= Objective =
Can you rewrite the entries below with every "pixels" changed to "px" and nothing else altered, leaving out the pictures?

Begin Supplied records

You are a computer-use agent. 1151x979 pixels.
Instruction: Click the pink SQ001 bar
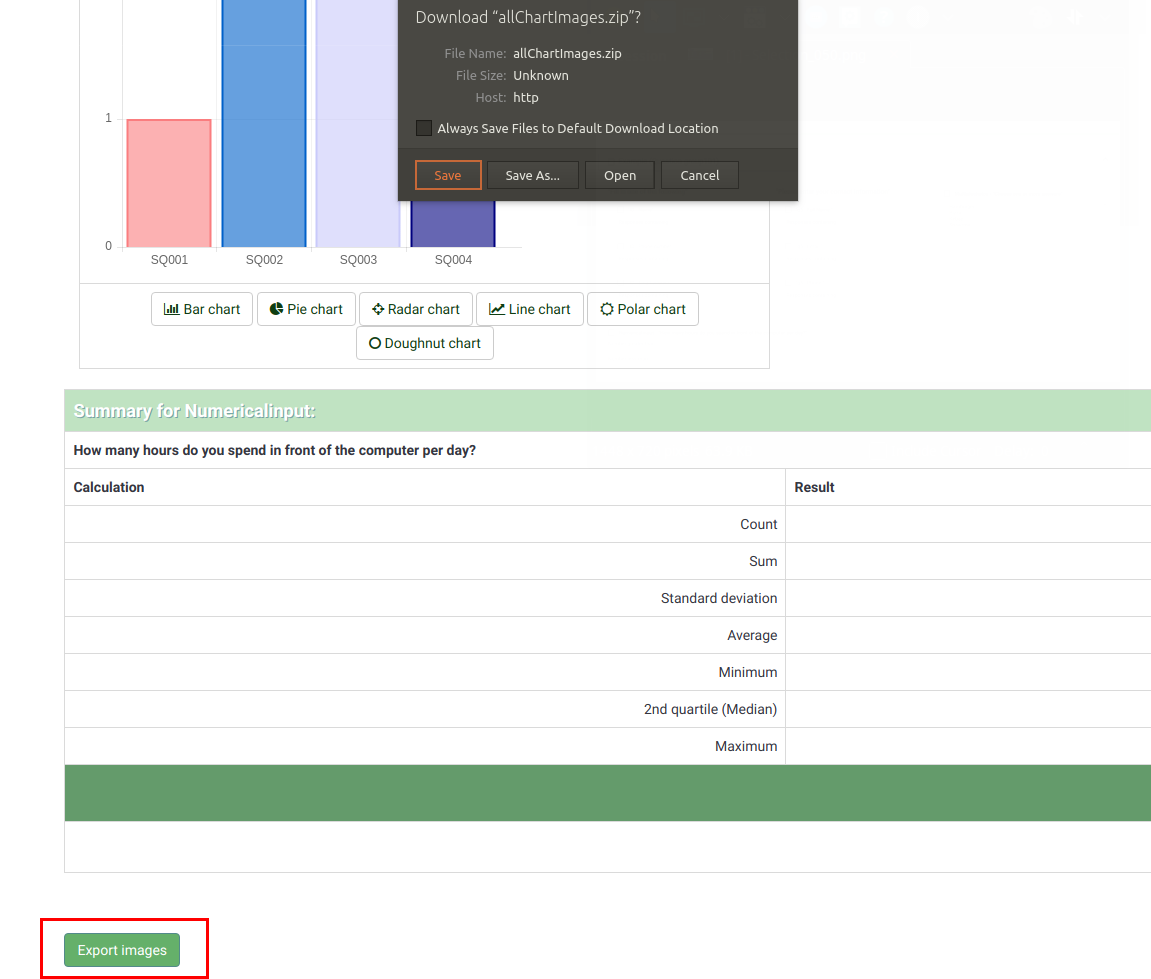click(169, 183)
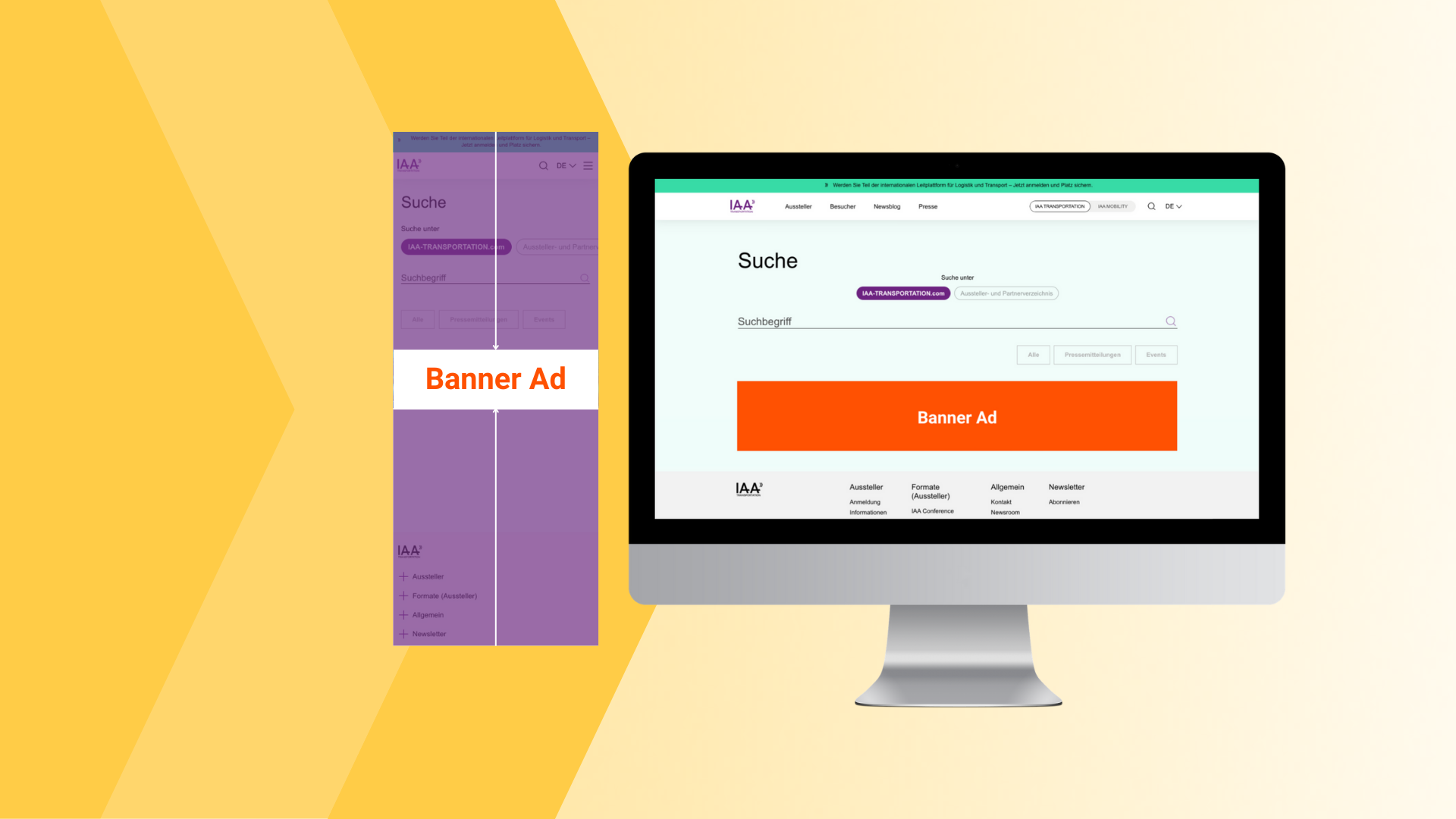Click IAA MOBILITY switcher button
The image size is (1456, 819).
click(x=1112, y=206)
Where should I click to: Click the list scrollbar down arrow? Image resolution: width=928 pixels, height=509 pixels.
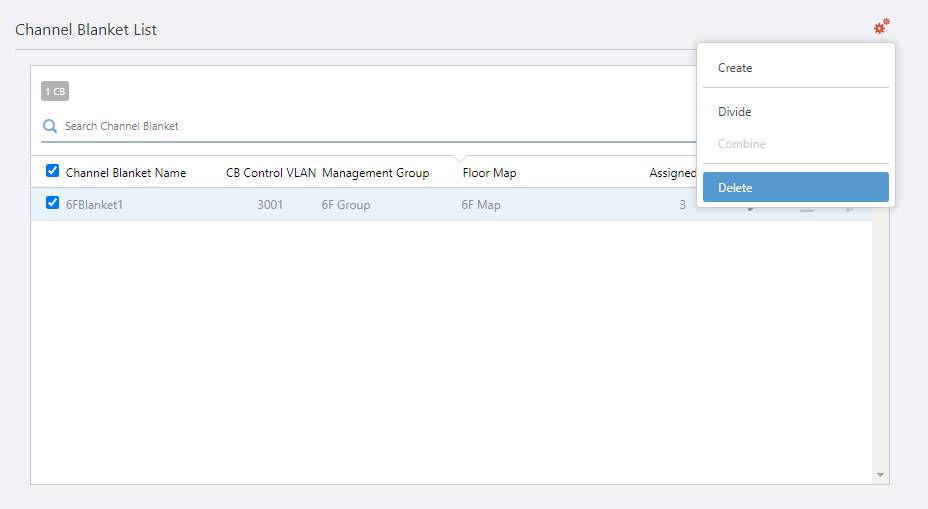tap(880, 474)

End Supplied records

= Result of this task =
You are a computer-use agent. 1151x979 px.
Instruction: Click the pink SQ001 bar
click(169, 183)
Click IAA MOBILITY switcher button
The image size is (1456, 819).
click(x=1112, y=206)
Where should I click to: Click the list scrollbar down arrow? Image resolution: width=928 px, height=509 px.
tap(880, 474)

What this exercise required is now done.